A block of data:
::::::

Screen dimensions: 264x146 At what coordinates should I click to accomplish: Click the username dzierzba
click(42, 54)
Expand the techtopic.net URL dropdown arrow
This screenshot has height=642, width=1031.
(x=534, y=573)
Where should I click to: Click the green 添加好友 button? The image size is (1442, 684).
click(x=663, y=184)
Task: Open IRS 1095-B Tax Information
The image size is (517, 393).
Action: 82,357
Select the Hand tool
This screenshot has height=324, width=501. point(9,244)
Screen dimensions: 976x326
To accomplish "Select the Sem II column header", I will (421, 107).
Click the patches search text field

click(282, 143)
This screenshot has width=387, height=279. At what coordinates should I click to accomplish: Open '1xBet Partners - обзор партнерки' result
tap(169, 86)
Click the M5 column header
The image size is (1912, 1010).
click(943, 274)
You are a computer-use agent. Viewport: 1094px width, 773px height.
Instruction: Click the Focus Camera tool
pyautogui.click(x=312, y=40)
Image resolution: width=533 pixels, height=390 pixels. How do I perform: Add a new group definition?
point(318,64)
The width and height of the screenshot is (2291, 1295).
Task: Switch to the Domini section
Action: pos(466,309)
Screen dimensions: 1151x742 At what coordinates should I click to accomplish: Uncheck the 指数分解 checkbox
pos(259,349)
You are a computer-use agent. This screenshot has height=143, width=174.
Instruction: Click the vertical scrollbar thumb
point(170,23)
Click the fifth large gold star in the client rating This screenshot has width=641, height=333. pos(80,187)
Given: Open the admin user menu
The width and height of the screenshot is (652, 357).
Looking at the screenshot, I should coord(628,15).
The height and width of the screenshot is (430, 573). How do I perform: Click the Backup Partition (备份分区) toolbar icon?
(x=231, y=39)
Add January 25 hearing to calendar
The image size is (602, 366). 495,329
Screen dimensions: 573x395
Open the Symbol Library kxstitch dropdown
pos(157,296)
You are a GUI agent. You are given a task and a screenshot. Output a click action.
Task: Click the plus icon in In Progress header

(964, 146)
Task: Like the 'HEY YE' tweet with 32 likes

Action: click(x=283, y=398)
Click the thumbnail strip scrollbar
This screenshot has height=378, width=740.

::::::

◆ SHORT EXERCISE:
Can you set down, word for word, the lines of the block of data above, starting at the first line and ending at the line that contains "Click the fifth", with both of those lines included?

◆ THE COMPLETED TASK:
Screen dimensions: 264x146 At what coordinates should I click to accomplish: Click the username dzierzba
click(42, 54)
Expand the techtopic.net URL dropdown arrow
This screenshot has height=642, width=1031.
(x=534, y=573)
Where should I click to: Click the green 添加好友 button? The image size is (1442, 684).
click(x=663, y=184)
Task: Open IRS 1095-B Tax Information
The image size is (517, 393).
Action: 82,357
Select the Hand tool
This screenshot has height=324, width=501. point(9,244)
Screen dimensions: 976x326
To accomplish "Select the Sem II column header", I will (421, 107).
Click the patches search text field

click(282, 143)
This screenshot has width=387, height=279. At what coordinates should I click to accomplish: Open '1xBet Partners - обзор партнерки' result
tap(169, 86)
Click the M5 column header
The image size is (1912, 1010).
click(943, 274)
You are a computer-use agent. Viewport: 1094px width, 773px height.
Instruction: Click the Focus Camera tool
pyautogui.click(x=312, y=40)
Image resolution: width=533 pixels, height=390 pixels. How do I perform: Add a new group definition?
point(318,64)
The width and height of the screenshot is (2291, 1295).
Task: Switch to the Domini section
Action: pos(466,309)
Screen dimensions: 1151x742 At what coordinates should I click to accomplish: Uncheck the 指数分解 checkbox
pos(259,349)
You are a computer-use agent. This screenshot has height=143, width=174.
Instruction: Click the vertical scrollbar thumb
point(170,23)
Click the fifth large gold star in the client rating This screenshot has width=641, height=333. pos(80,187)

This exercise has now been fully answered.